» **Given task**: Please rewrite the records as a Markdown table with the columns Row and Record line, starting with the line containing "Click the pink INFANTS word in logo" and continuing through the line containing "[x=415, y=344]", skipping blank lines.

» **Source data**:
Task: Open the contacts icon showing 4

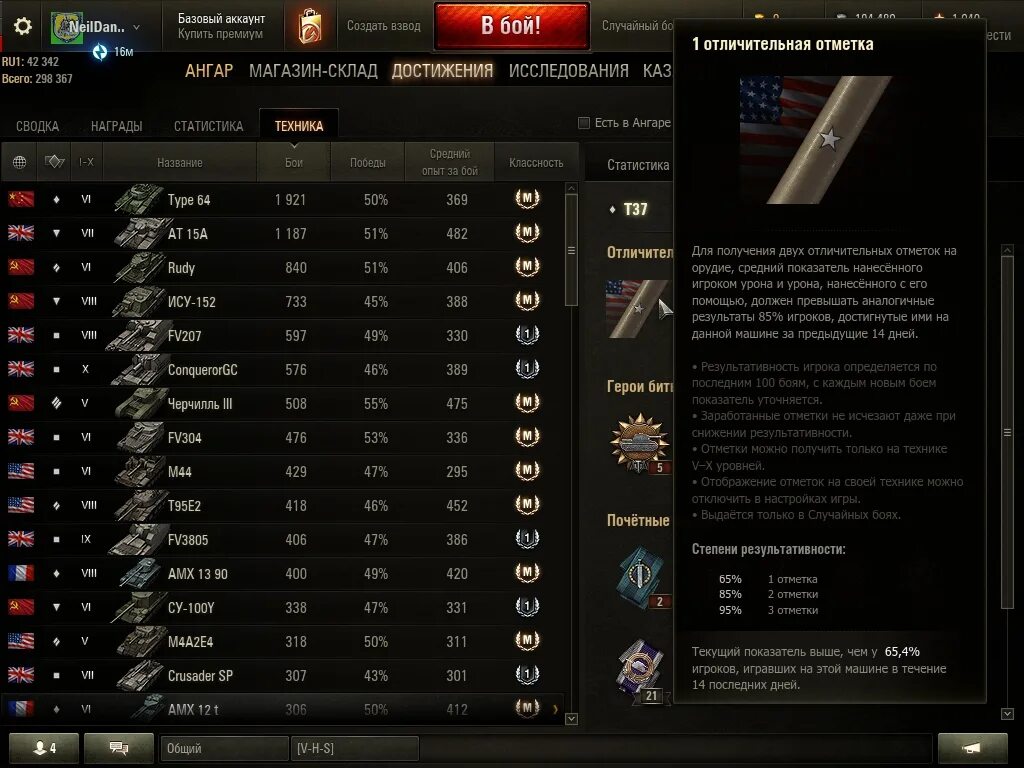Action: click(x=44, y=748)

---

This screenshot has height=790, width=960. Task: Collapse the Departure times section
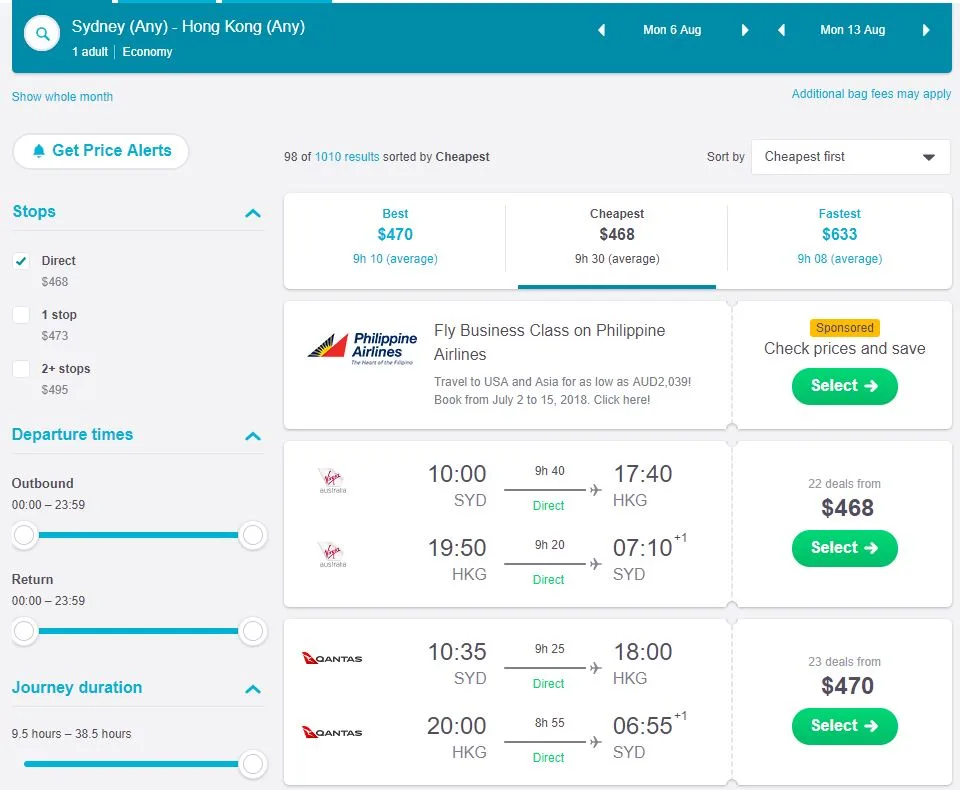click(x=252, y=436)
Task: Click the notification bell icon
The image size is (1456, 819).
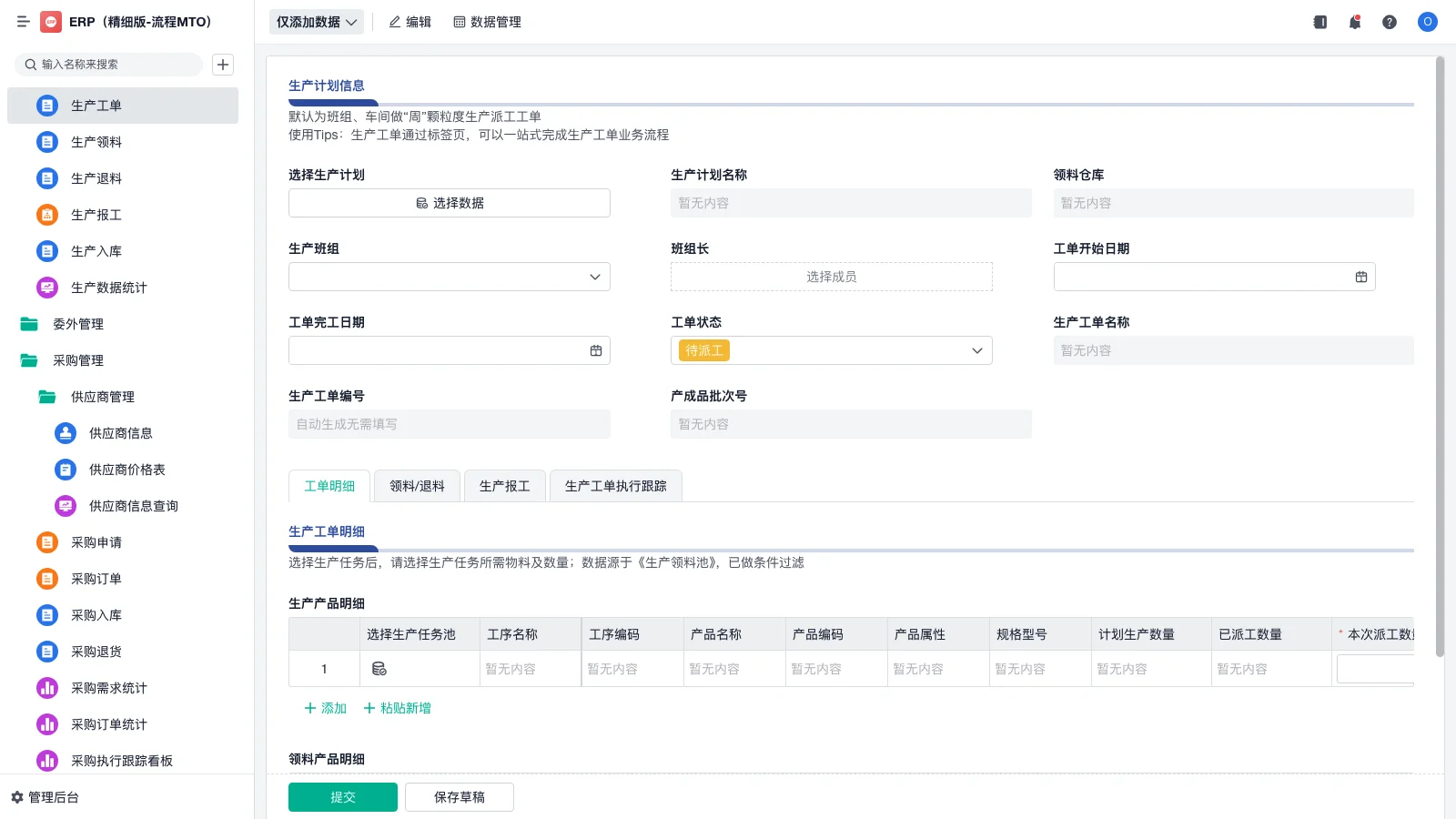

---

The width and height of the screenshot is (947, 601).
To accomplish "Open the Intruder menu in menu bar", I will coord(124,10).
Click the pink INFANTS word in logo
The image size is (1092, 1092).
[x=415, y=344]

» **Task result**:
| Row | Record line |
|---|---|
| 1 | Click the pink INFANTS word in logo |
| 2 | The image size is (1092, 1092). |
| 3 | [x=415, y=344] |